Define $\psi(f/g)=\frac{\overline{f}}{\overline{g}}$, where $\overline{f}$ is the image of $f$ under the canonical projection from $R$ to $R/I$ and similarly for $g$. Since $g(P)\ne 0$, and $P\in V$, $g\not \in I$, so $\overline{g}\ne 0$. Thus this is a well defined map, and I will let you check that it is a surjective homomorphism.
Then let $\tau: O_P(V)\to O_P(V)/J'O_P(V)$ be the usual projection. $\tau$ is a surjective homomorphism as well.
Then let $\sigma= \tau \circ \psi : O_P(\Bbb{A}^n) \to O_P(V)/J'O_P(V)$. Since $\tau$ and $\psi$ are surjective homomorphisms, $\sigma$ is as well. We just need to find the kernel of $\sigma$.
Suppose $f/g$ maps to 0 under $\sigma$. Then $$\frac{\overline{f}}{\overline{g}}\in J'O_P(V).$$ Multiplying by $\overline{g}$ we have $\overline{f}\in J'O_P(V)$. Then $$\overline{f}=\sum_{i=1}^n\frac{\overline{j_i}}{\overline{g_i}}$$ for $\overline{j_i}\in J'$, $\frac{1}{\overline{g_i}}\in O_P(V)$ such that $\overline{g_i}$ is the representative of some $g_i\in R$ with $g_i(P)\ne 0$ (note this is possible by absorbing the numerator into the $\overline{j_i}$).
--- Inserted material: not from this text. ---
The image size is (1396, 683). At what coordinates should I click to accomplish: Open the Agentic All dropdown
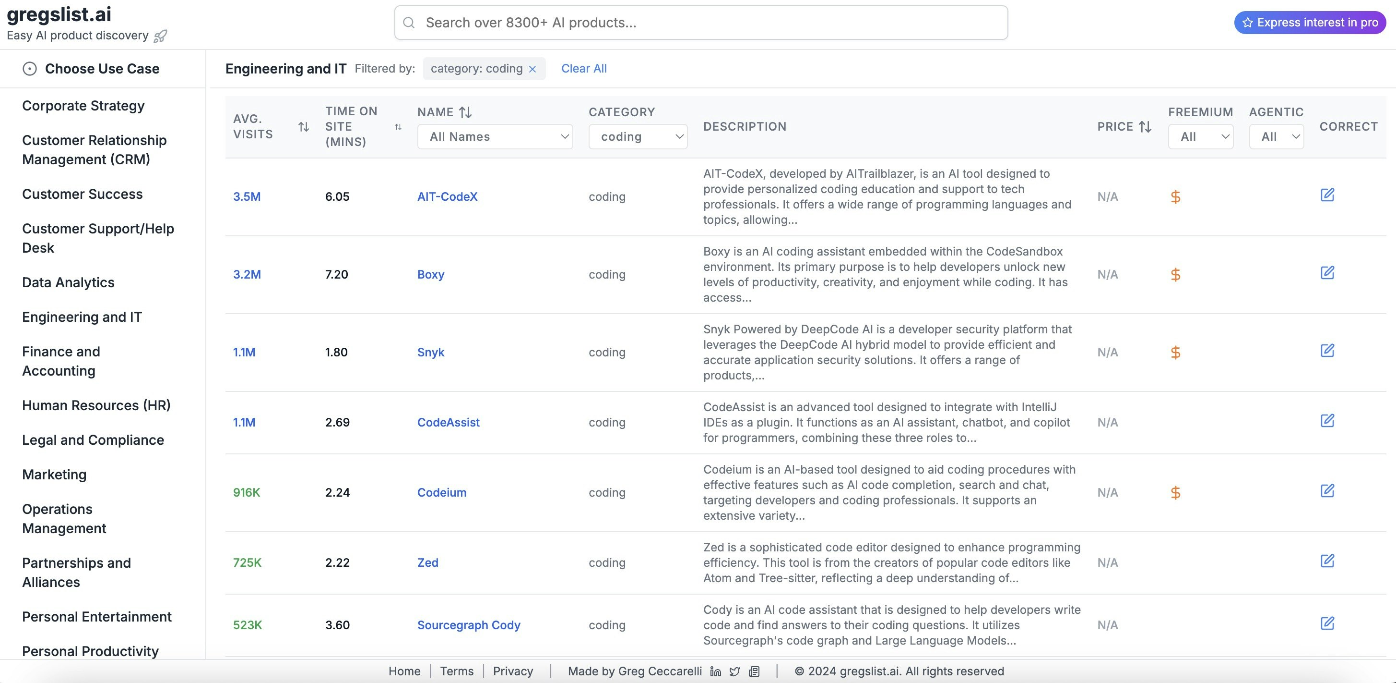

Now multiplying by all the $\overline{g_i}$ we have $$\overline{f}\prod_i \overline{g_i} \in J'$$ since $J'$ is an ideal and the denominators all cancel, so $$f\prod_i g_i=\alpha$$ for some $\alpha$ in $J$ since $I\subset J$. Finally dividing by the product of the $g_i$ since the $g_i$ are invertible in $O_P(\Bbb{A}^n)$ gives that $f\in JO_P(\Bbb{A}^n)$. Then $f/g \in JO_P(\Bbb{A}^n)$, so $\ker \sigma \subset JO_P(\Bbb{A}^n)$.
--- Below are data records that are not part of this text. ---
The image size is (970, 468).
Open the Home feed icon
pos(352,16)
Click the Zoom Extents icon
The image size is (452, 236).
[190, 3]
We are almost done. To show $JO_P(\Bbb{A}^n)\subset \ker \sigma$, we note that if $a=\sum_{i} j_ia_i$ for $j_i\in J$, $a_i\in O_P(\Bbb{A}^n)$, $\sigma(a)=0$ since $\psi(j_i)\in J'$, so $\sigma(j_i)=0$.
Therefore $\ker\sigma=JO_P(\Bbb{A}^n)$, so the desired natural isomorphism exists by the first isomorphism theorem.